Look through the records below for the line holding "Book News (64, 2315)". Write it out exactly, with each following line through the line holding "Huffington Post Articles (81, 2342)".

++++++++

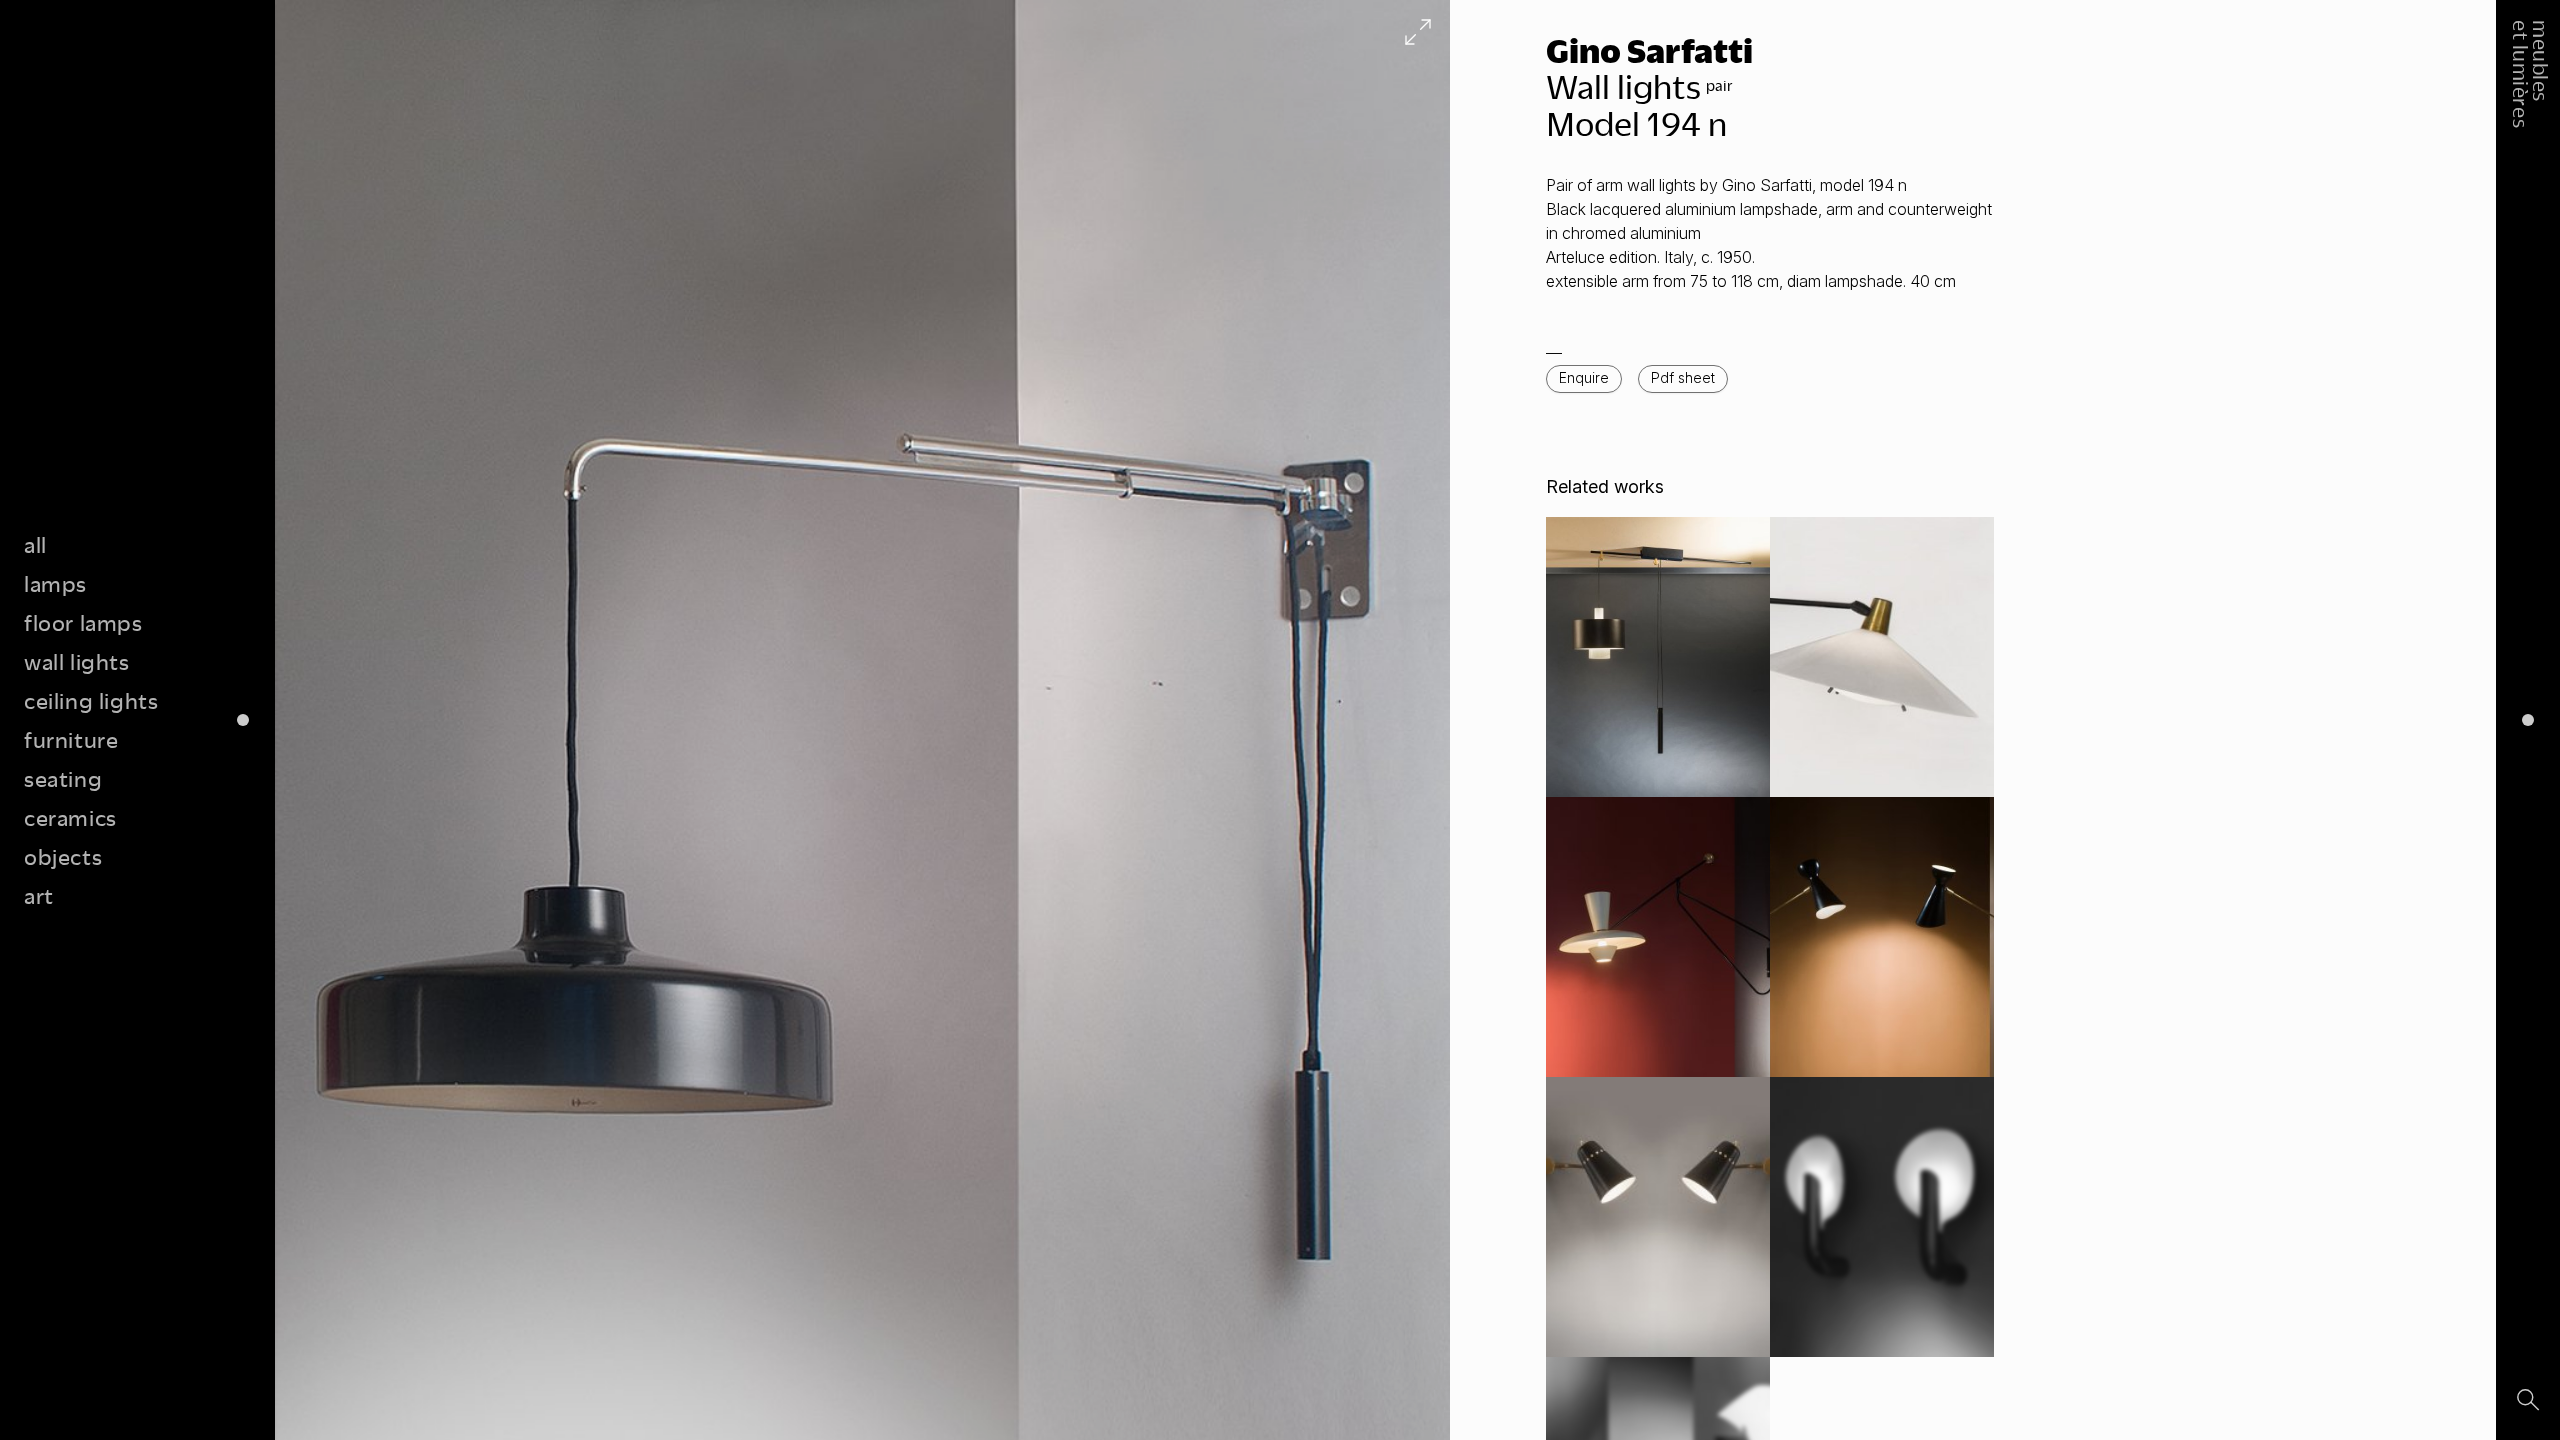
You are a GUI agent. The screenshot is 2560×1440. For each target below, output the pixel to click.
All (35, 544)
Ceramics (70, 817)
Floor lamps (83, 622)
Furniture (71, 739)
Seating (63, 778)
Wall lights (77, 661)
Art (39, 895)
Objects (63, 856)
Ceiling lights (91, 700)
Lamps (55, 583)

++++++++

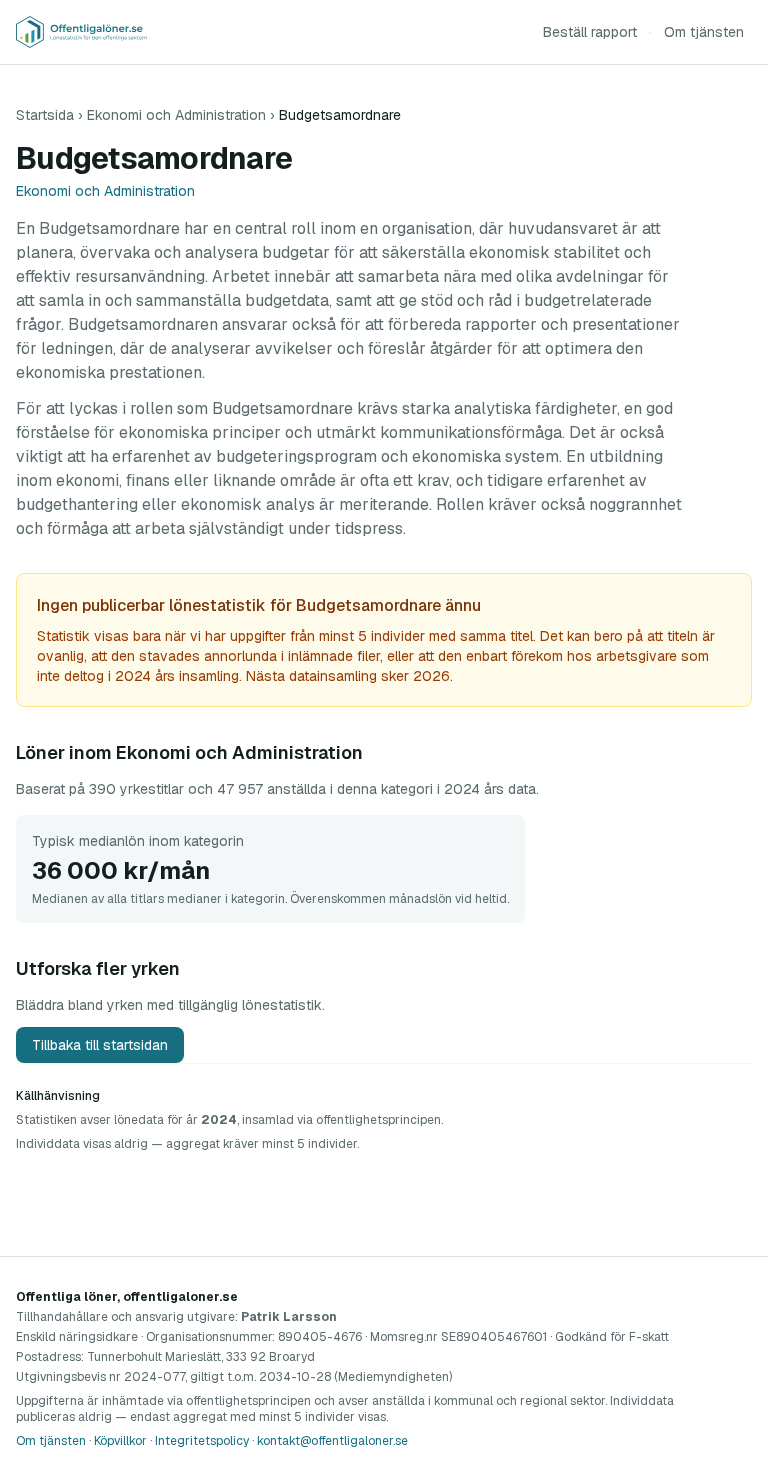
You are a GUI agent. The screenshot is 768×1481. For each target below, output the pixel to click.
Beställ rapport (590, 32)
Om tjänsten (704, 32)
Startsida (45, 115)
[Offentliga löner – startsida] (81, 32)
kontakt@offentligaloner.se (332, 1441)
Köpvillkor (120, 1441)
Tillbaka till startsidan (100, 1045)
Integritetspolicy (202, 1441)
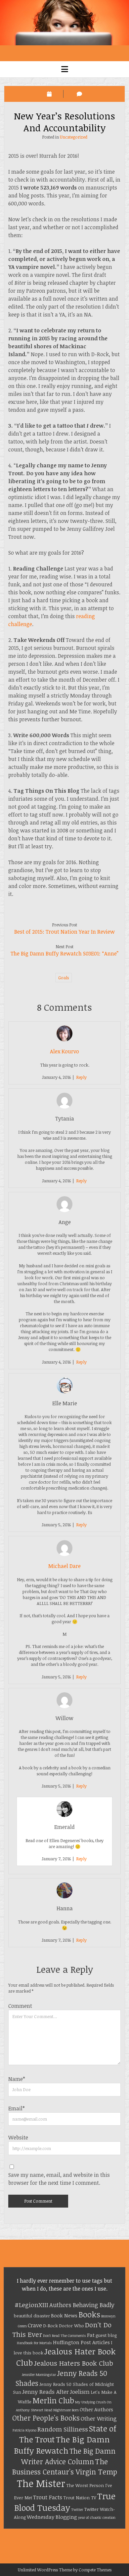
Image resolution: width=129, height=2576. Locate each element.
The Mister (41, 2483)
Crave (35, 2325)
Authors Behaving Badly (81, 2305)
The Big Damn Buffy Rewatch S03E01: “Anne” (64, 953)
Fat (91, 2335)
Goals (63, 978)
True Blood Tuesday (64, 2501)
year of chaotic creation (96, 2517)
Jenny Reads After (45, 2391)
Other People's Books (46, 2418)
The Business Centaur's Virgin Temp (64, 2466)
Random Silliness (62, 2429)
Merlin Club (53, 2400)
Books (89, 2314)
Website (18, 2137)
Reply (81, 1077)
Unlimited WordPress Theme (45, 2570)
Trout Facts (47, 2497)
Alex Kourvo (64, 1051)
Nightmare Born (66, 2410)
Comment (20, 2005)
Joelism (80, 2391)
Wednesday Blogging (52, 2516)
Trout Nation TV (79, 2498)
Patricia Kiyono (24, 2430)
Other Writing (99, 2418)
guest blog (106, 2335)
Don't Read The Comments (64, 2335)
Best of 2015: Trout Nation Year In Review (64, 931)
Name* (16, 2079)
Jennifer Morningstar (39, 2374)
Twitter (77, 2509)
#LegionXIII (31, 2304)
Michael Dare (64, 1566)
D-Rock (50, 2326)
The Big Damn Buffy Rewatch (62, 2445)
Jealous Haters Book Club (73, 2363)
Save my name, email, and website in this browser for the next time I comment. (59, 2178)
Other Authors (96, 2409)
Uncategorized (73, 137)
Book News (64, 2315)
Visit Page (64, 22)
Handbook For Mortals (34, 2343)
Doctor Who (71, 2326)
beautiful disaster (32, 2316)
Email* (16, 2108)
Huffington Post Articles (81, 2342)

++++++++

- Exercise response -
Book News (64, 2315)
Visit Page (64, 22)
Handbook For Mortals (34, 2343)
Doctor Who (71, 2326)
beautiful disaster (32, 2316)
Email* (16, 2108)
Huffington Post Articles (81, 2342)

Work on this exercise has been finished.